══ Data for the task ══

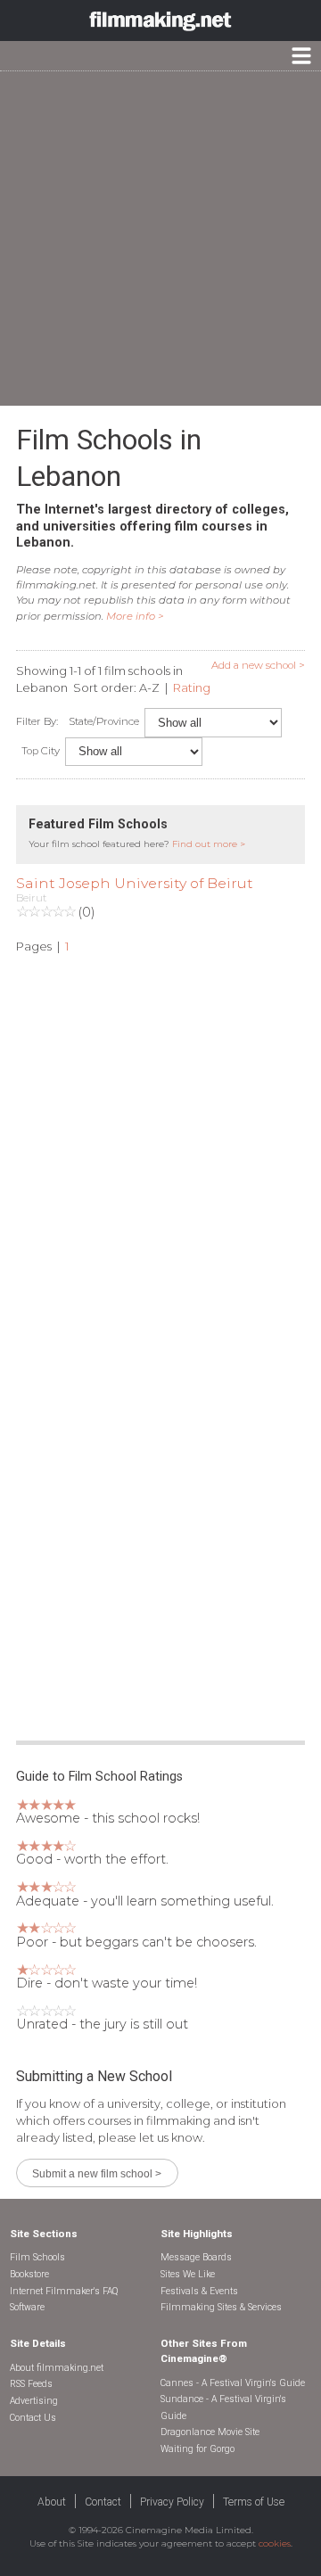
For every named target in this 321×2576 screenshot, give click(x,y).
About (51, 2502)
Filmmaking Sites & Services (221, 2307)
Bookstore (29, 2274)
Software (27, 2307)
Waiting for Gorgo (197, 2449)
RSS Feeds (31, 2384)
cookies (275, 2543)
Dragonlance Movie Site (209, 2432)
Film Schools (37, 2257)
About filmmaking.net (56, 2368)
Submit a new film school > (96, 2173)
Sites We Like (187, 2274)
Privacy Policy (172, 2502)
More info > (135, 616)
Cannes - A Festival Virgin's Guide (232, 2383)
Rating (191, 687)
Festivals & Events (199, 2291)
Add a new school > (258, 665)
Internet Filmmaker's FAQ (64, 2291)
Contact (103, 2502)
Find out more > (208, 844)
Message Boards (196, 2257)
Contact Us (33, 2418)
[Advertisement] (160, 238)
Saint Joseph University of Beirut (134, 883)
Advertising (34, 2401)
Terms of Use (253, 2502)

═══

Task:
Write the lines above out again exactly, excluding every picture.

Task result:
For every named target in this 321×2576 screenshot, give click(x,y).
About (51, 2502)
Filmmaking Sites & Services (221, 2307)
Bookstore (29, 2274)
Software (27, 2307)
Waiting for Gorgo (197, 2449)
RSS Feeds (31, 2384)
cookies (275, 2543)
Dragonlance Movie Site (209, 2432)
Film Schools (37, 2257)
About filmmaking.net (56, 2368)
Submit a new film school > (96, 2173)
Sites We Like (187, 2274)
Privacy Policy (172, 2502)
More info > (135, 616)
Cannes - A Festival Virgin's Guide (232, 2383)
Rating (191, 687)
Festivals & Events (199, 2291)
Add a new school > (258, 665)
Internet Filmmaker's FAQ (64, 2291)
Contact (103, 2502)
Find out more > (208, 844)
Message Boards (196, 2257)
Contact Us (33, 2418)
[Advertisement] (160, 238)
Saint Joseph University of Beirut (134, 883)
Advertising (34, 2401)
Terms of Use (253, 2502)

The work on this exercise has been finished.